Published in final edited form as: Plast Reconstr Surg. 2023 Dec 21;153(1):256–257. doi: 10.1097/PRS.0000000000010963

Discussion: Commercial Insurance Rates and Coding for Lymphedema Procedures: The Current State of Confusion and Need for Consensus

Rosie Friedman 1, Bernard T Lee 1, Abhishek Chatterjee 2, Dhruv Singhal 1
PMCID: PMC11613721  NIHMSID: NIHMS2036255  PMID: 38127452

Dialogue pertaining to the CPT coding system for lymphatic procedures is long overdue. We therefore commend the authors for their recent publication1 and for bringing this matter to light, as there continues to be a lack of consensus around CPT coding of lymphatic operations. Recently, a greater clinical consensus has been developing in terms of procedural algorithms for the surgical management of lymphedema. History has shown that the standardization of best practices as demonstrated by the establishment of Centers of Excellence, along with consensus on CPT coding, will promote the passage of medical policy. Although we agree with the authors that CPT coding is an important step toward policy change, we also strongly believe that concurrent efforts toward standardizing the delivery of care are of equal importance. For example, recent progress toward clinical consensus has driven medical policy change to provide coverage for the surgical treatment for lymphedema in Massachusetts.2

In the process of standardizing the CPT coding framework for lymphatic operations, it is also critical that consistent nomenclature be developed for these procedures. We have previously observed that how we document our procedures can significantly impact whether or not they are reimbursed.2 We proposed a standardized framework of referring to lymphatic operations as “lymphatic reconstruction.” Lymphatic operations performed for prevention would be termed “immediate lymphatic reconstruction” and those performed in a delayed manner (ie, after the development of lymphedema) would be termed, “delayed lymphatic reconstruction.” The latter category would include debulking, lymphovenous bypass, and lymph node/vessel transplantation. Attention to procedural nomenclature is of equal importance to CPT coding when approaching third-party payers for policy change.

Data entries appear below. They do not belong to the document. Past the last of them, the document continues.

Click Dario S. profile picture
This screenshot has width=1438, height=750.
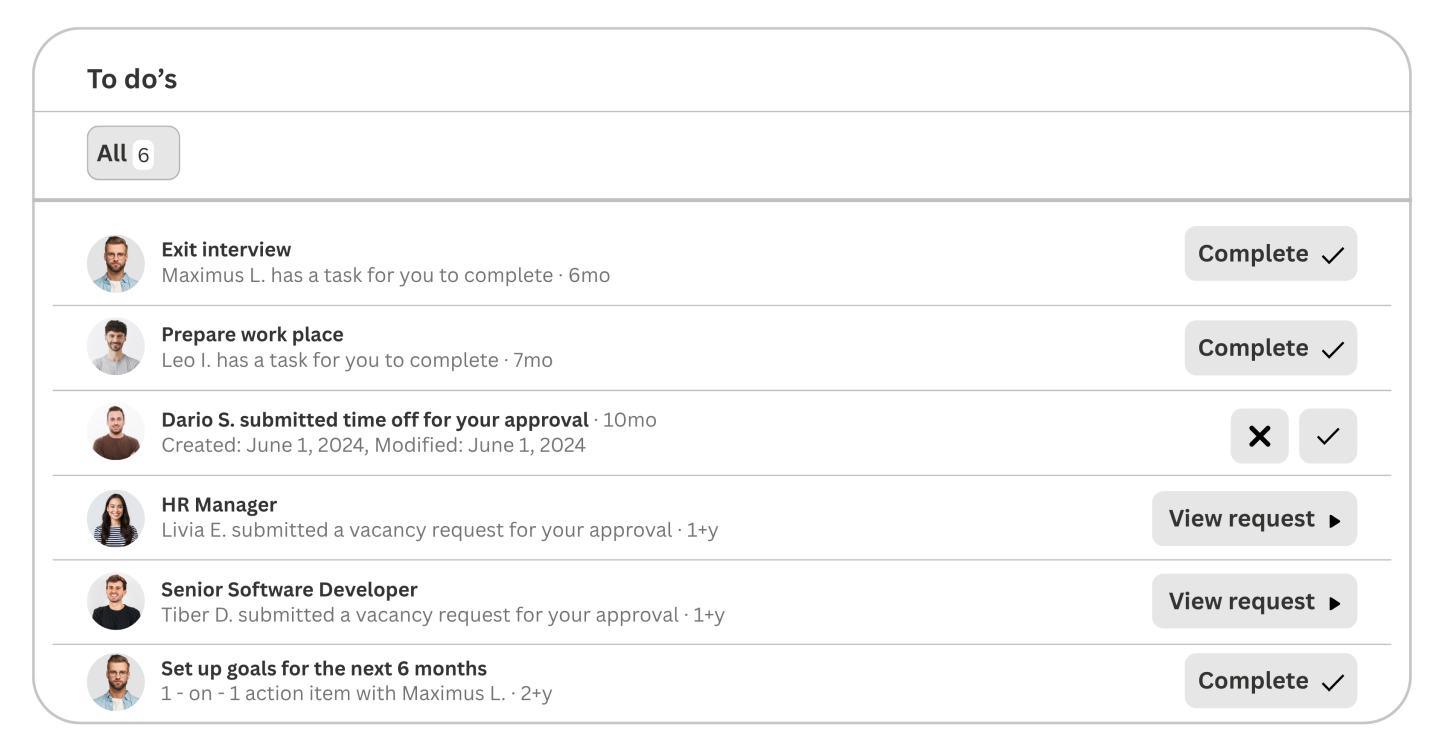115,432
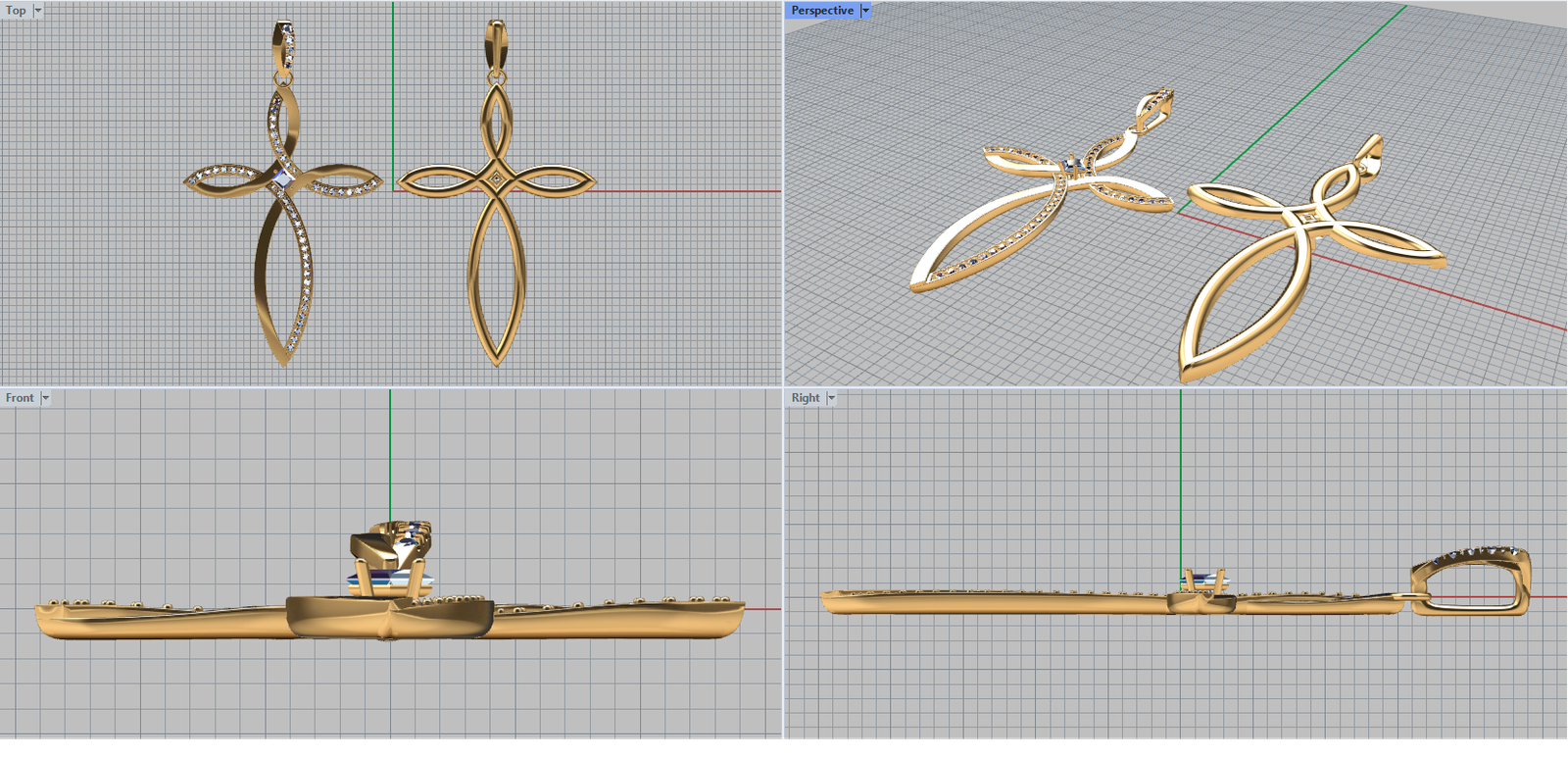Activate the Front viewport title label
The image size is (1568, 757).
[x=19, y=398]
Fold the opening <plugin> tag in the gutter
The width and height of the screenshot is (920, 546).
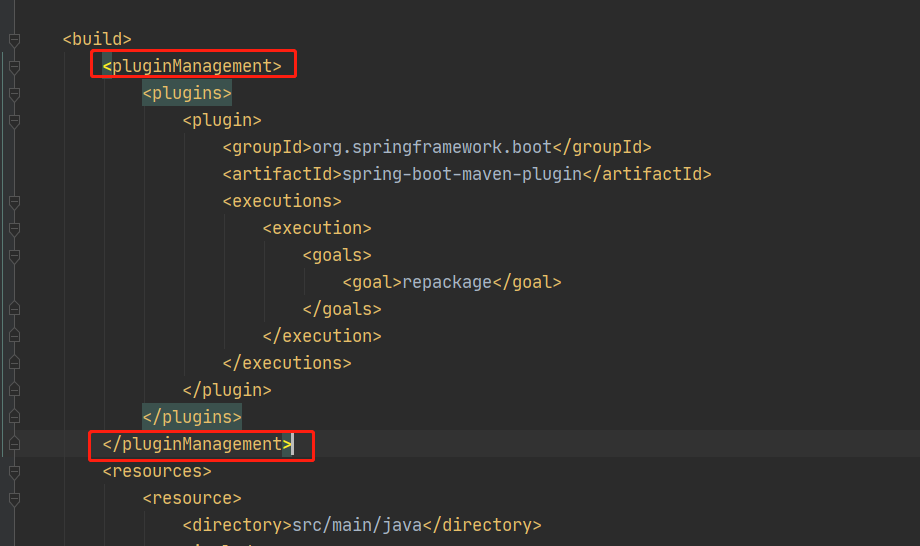[14, 120]
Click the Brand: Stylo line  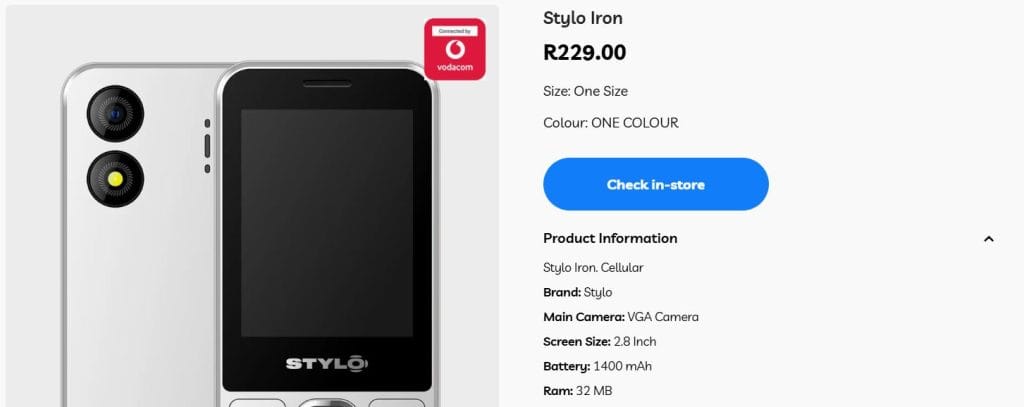pos(577,292)
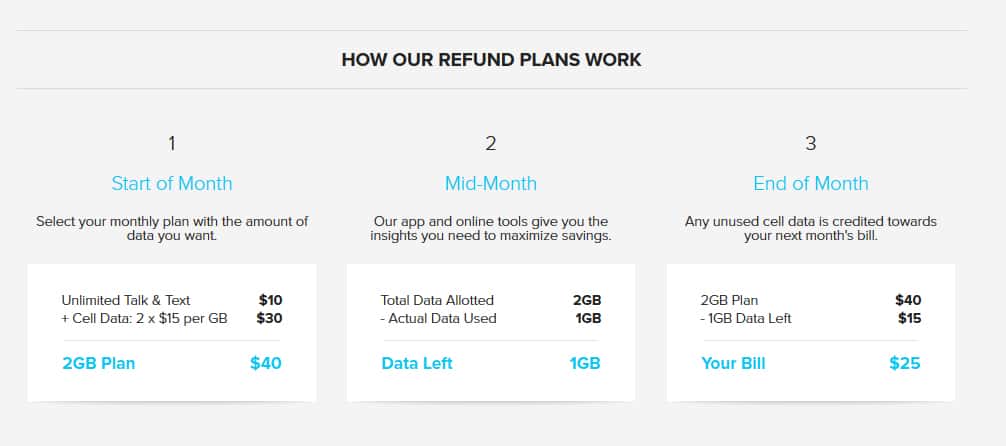Click the $25 bill amount

coord(905,364)
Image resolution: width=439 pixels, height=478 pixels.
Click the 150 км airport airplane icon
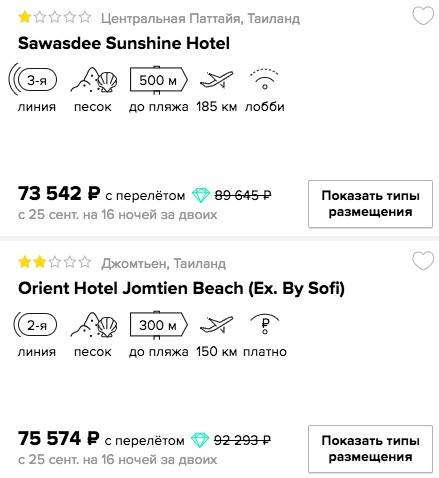(x=216, y=325)
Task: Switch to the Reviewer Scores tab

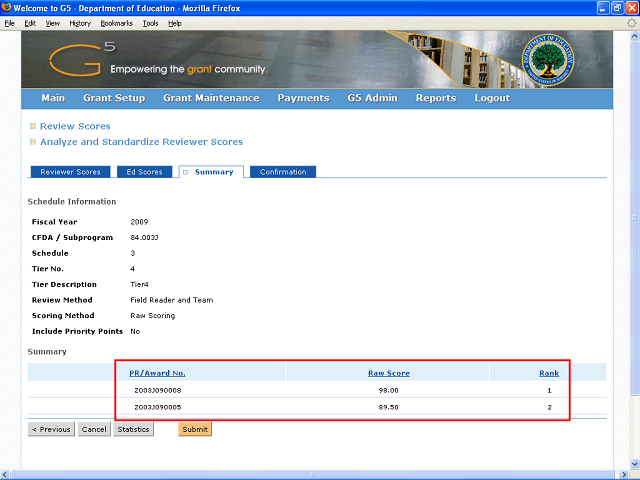Action: click(70, 172)
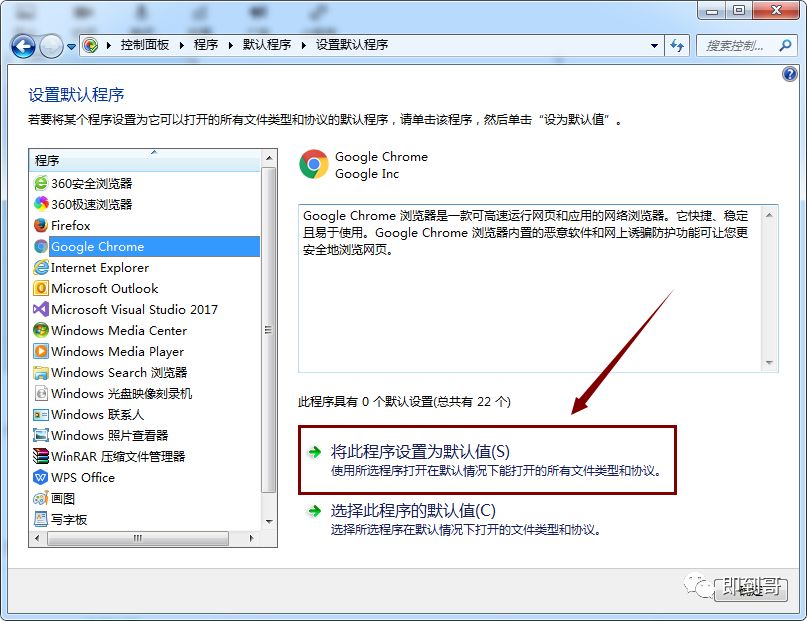Viewport: 807px width, 621px height.
Task: Expand the address bar history dropdown arrow
Action: coord(654,46)
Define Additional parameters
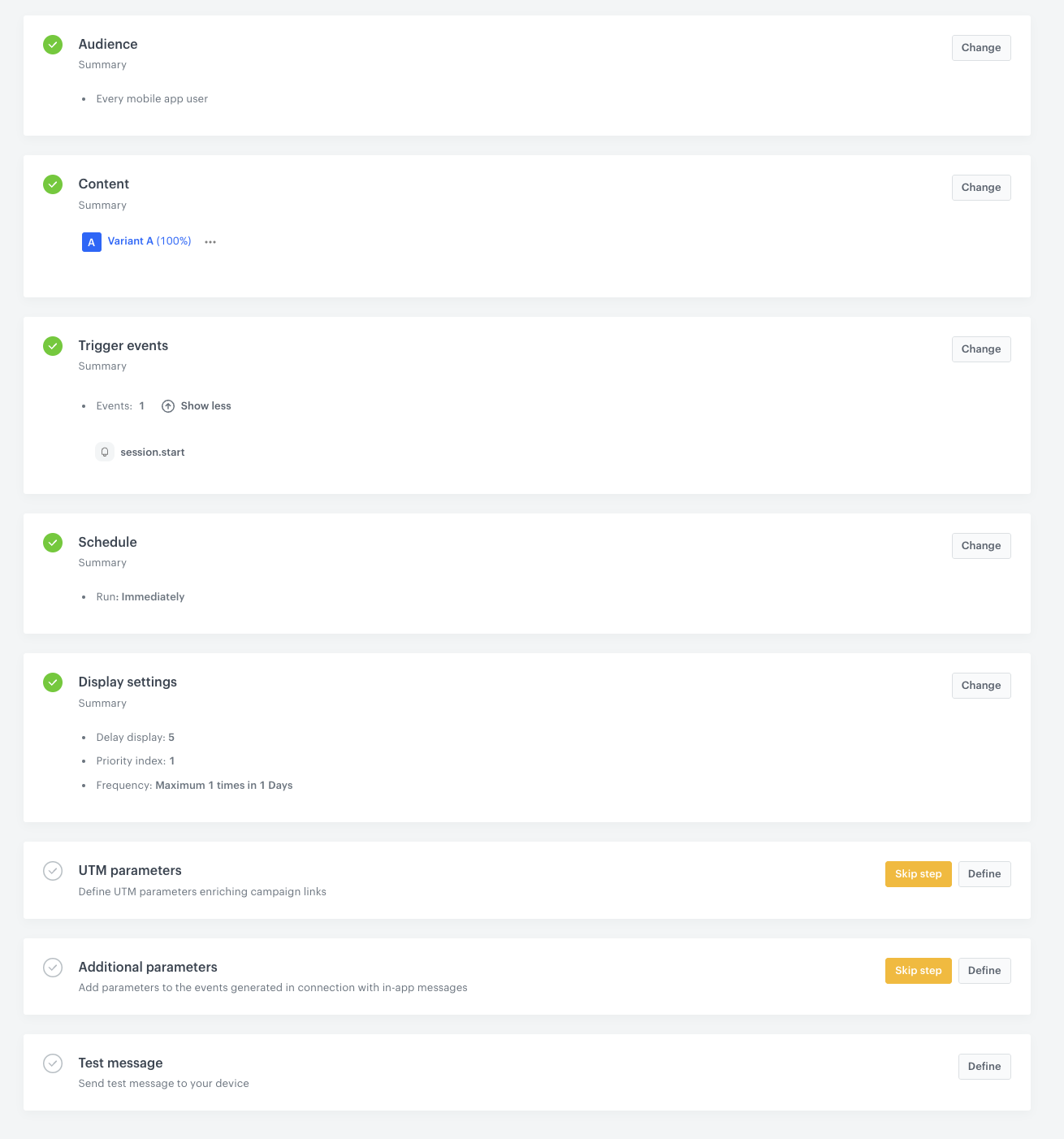This screenshot has width=1064, height=1139. (984, 970)

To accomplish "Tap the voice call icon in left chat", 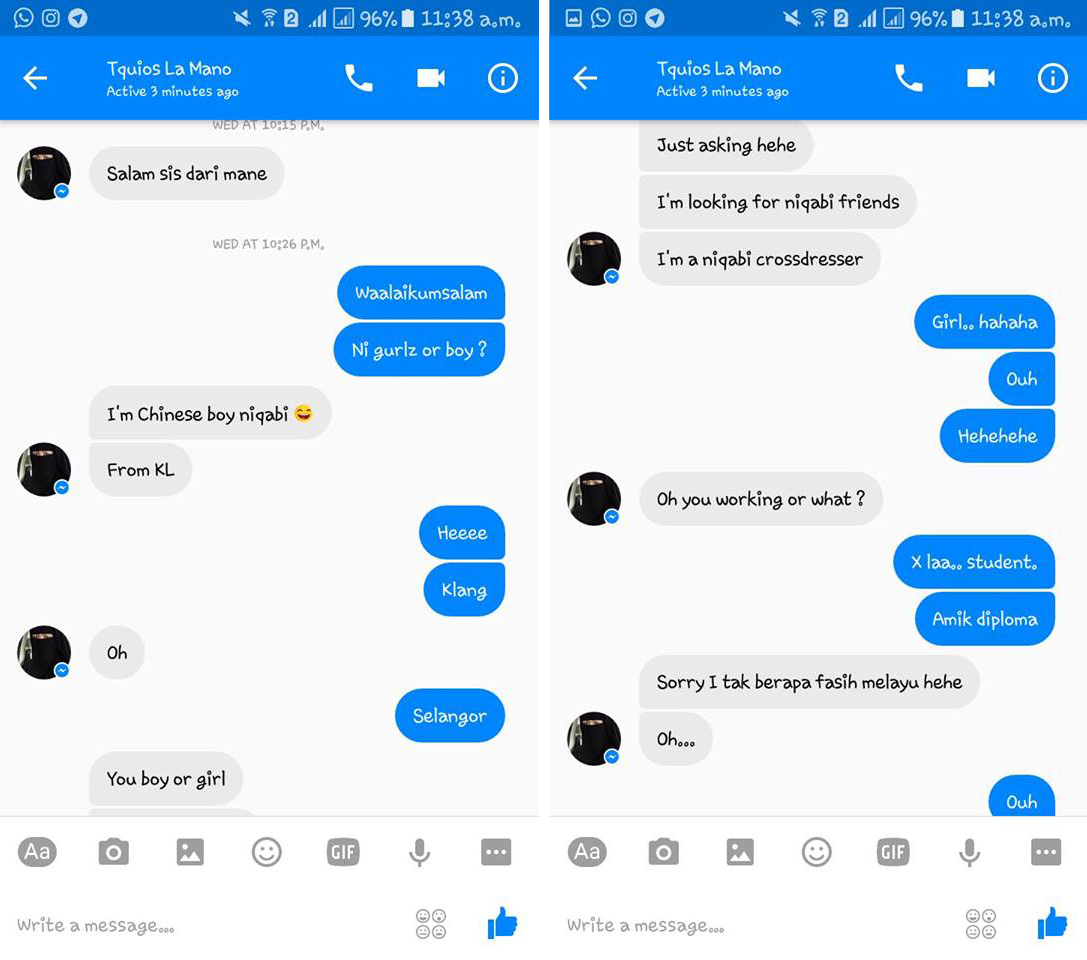I will (x=358, y=78).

Overall, the evaluation of CPT coding and valuation should arise from consideration of intraoperative time, surgeon skill set and training, and the intensity of the procedure. These factors compete directly with the concept of relative value unit budget neutrality. Use of existing CPT codes may appear to be the most feasible and efficient option for arriving at a consensus; however, existing codes do not entirely encompass the actual value of a procedure. We agree with the authors that previous cost-effectiveness studies strongly argue in favor of appropriate reimbursement for lymphatic procedures.35 Sekigami et al.5 and Johnson et al.3 further strengthen this argument, recognizing variation in payment for lymphatic procedures through sensitivity analyses, and demonstrating that the value of physiologic procedures for lymphedema are cost-effective even in the setting of higher surgical payments. Continued undervaluation and inadequate reimbursement introduce the risk of deterring future surgeons from entering this burgeoning field, thereby resulting in recession of the field before it can grow. As the authors note, we also believe that the creation of new CPT codes is paramount for the field to flourish and achieve its potential. The introduction of new CPT codes is necessary, as lymphatic reconstruction generates unique benefits for patients that are different from those represented by existing CPT codes. Furthermore, establishment of new CPT codes is most likely to support appropriate valuation of lymphatic procedures, thereby representing the time and skill commitment of lymphatic surgeons.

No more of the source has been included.